IT was the picture on the side of a can of La Gina diced tomatoes that piqued my interest.
It showed the brand’s founder, Carlo Valmorbida, racing somewhere in Italy, probably soon after the end of WWII — at the wheel of what looks like a circa 1947 Fiat 1100 S.
And after saying he had a zest for life, that’s where the motorsport bit stopped, the label going on to say he had a passion for fine Italian produce.
Some research shows he competed in the 1949 Mille Miglia in a Fiat 1100 L4 with co-driver Sugliech, but did not finish the tortuous event.

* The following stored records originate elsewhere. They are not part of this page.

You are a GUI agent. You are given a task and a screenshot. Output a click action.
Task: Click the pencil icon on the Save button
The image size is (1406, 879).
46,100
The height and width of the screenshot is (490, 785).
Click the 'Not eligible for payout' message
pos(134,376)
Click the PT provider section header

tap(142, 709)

However, his home town, Valli del Pasubio, tucked high up in the northern Vicenza province, didn’t offer much scope for his car and produce passions, so in December, 1949, he migrated to Australia — – one road there goes through 52 tunnels.
Apparently he planned to make a dollar or two in Melbourne so he could buy a racing car.

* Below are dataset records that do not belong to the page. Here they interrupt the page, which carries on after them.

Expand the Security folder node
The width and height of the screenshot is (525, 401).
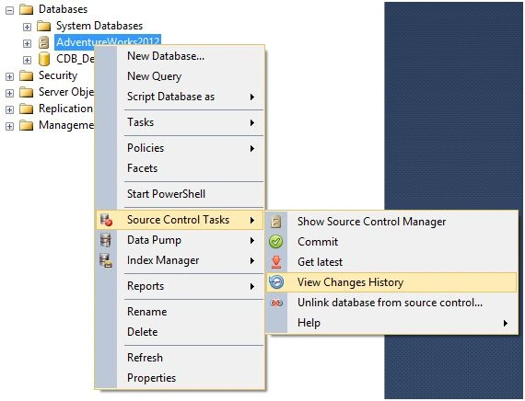pos(10,76)
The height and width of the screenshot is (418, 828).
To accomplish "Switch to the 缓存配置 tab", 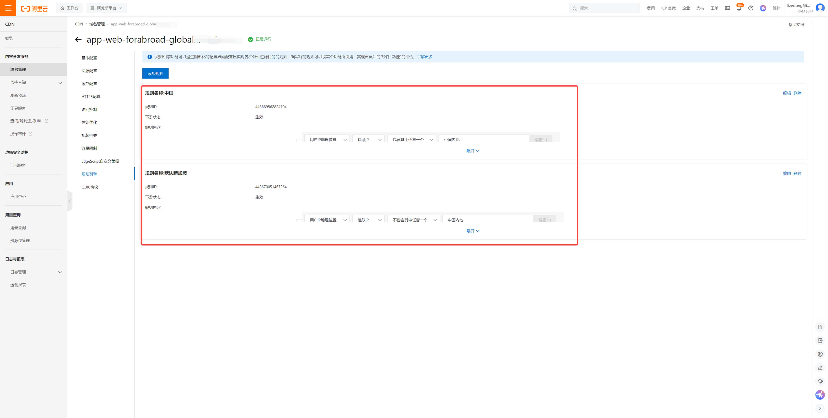I will coord(89,84).
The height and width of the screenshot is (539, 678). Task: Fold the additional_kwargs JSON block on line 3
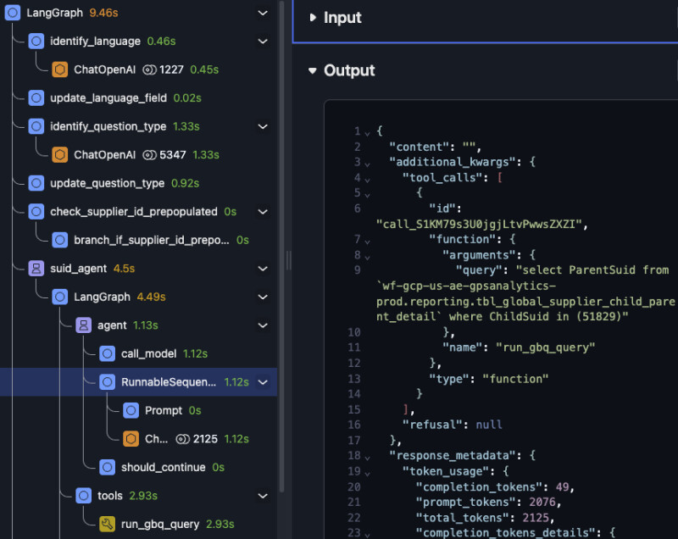point(367,161)
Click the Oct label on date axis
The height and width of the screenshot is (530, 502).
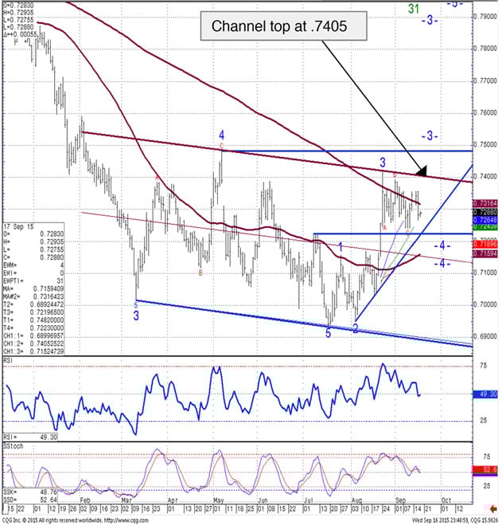(446, 508)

But after working at Astor Radio Corporation and later in sales for MacRobertson’s Chocolates, Carlo and his his brothers Mariano and Saverio bought Agostino’s specialty food and wine store in Melbourne’s Swanston Street in 1951.
They then imported a variety of Mediterranean-style products including small goods and tomato products and the business, called Conga Foods, thrived.

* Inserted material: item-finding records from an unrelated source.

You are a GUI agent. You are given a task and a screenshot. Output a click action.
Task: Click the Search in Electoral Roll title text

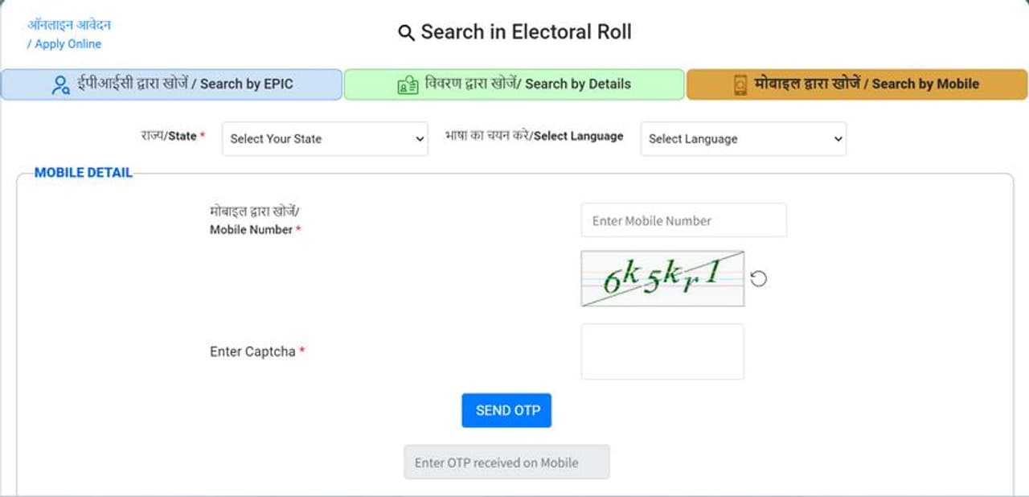pyautogui.click(x=526, y=32)
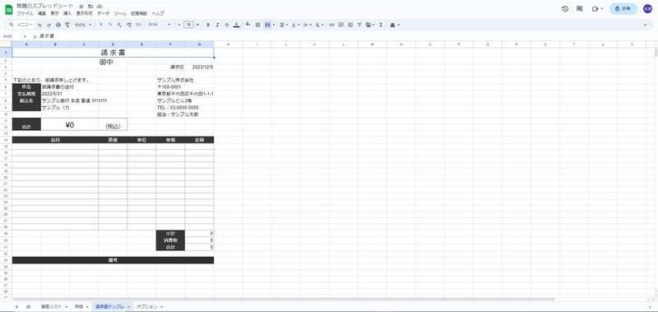The height and width of the screenshot is (312, 658).
Task: Click the undo icon in toolbar
Action: coord(39,25)
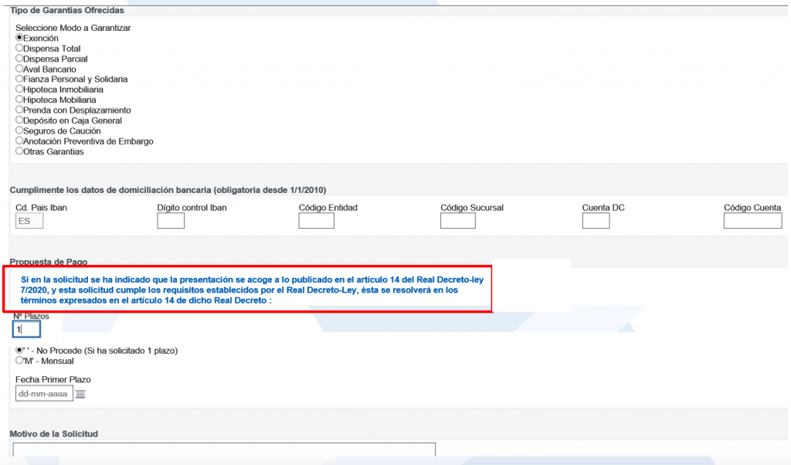Select the 'M' - Mensual option
Viewport: 791px width, 465px height.
pos(19,360)
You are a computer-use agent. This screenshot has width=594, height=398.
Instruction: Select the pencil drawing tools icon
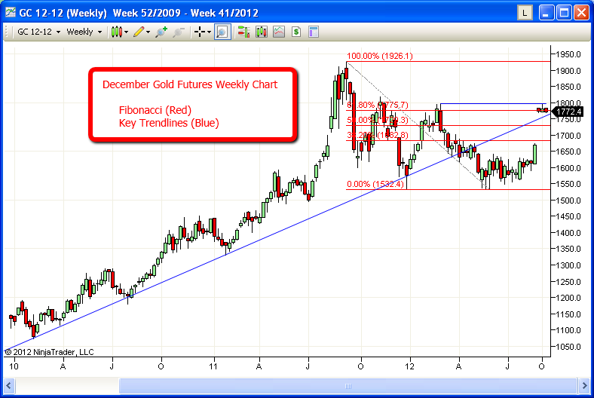click(x=139, y=32)
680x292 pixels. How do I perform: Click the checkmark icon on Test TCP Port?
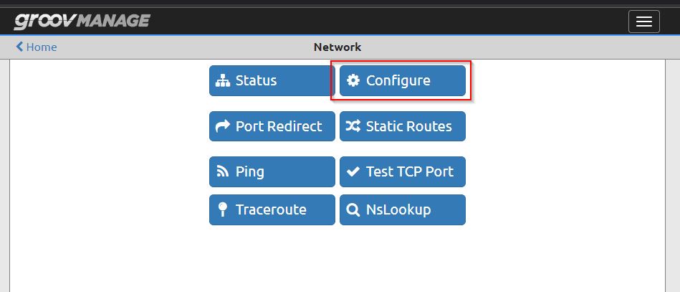coord(353,171)
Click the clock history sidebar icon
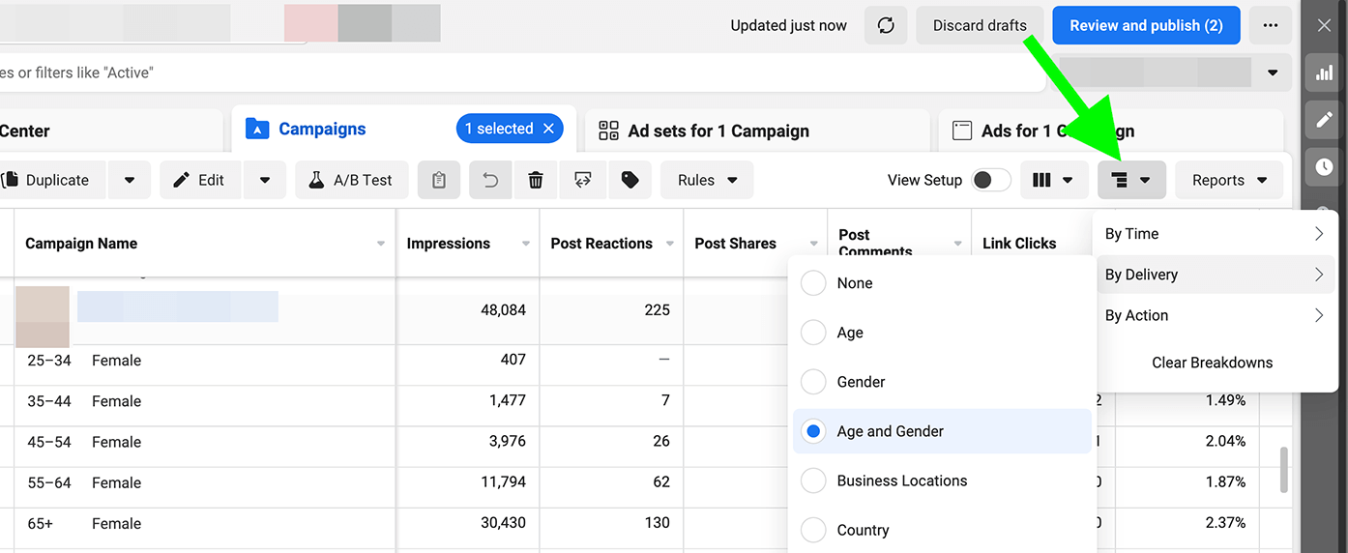The width and height of the screenshot is (1348, 553). point(1324,167)
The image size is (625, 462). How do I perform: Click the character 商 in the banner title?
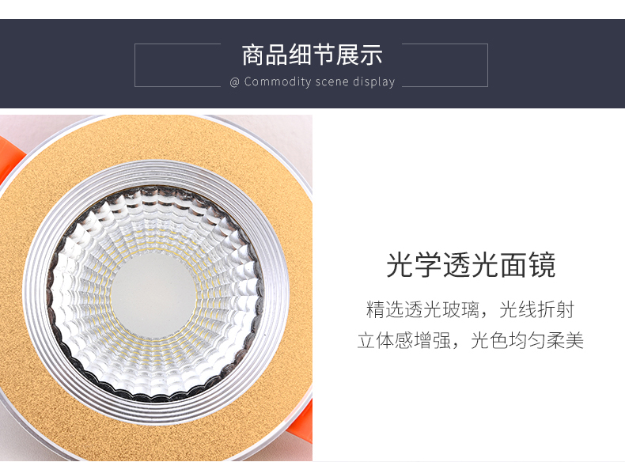253,55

Then they fired up Valcorp Fine Foods (think La Zuppa soup, La Bella cat beer and La Gina canned vegetables) and the company steadily grew to include Victoria’s Mitchelton winery and the Il Globo and La Fiamma newspapers.
Apart from the Italian foods, the group also imports Santamaria sardines from Portugal, olives from Spain and Greece, Tex Mex products from the US and Samoa coconut cream.
Other brands include Moro, Sole Mare, Val Verde, Green Valley, Saclà, Zanetti, Latteria Soresina, Squeaky Gate and dc Specialty Coffee Roasters.
“The important thing about Conga is that we’re not just an importing company,” the Conga family website says.
“Anything we can produce in Australia to European quality for comparable cost we will produce here.”
Carlo, meanwhile, met his future wife Elsie in Melbourne.
They had three children — John, Paul and Luisa — who, with their own kids, run the show these days.
Carlo died in 2010, aged 86.
He would have died a happy man, knowing he had come from a tiny village (current population 2500) and built up a massively successful food empire in Australia.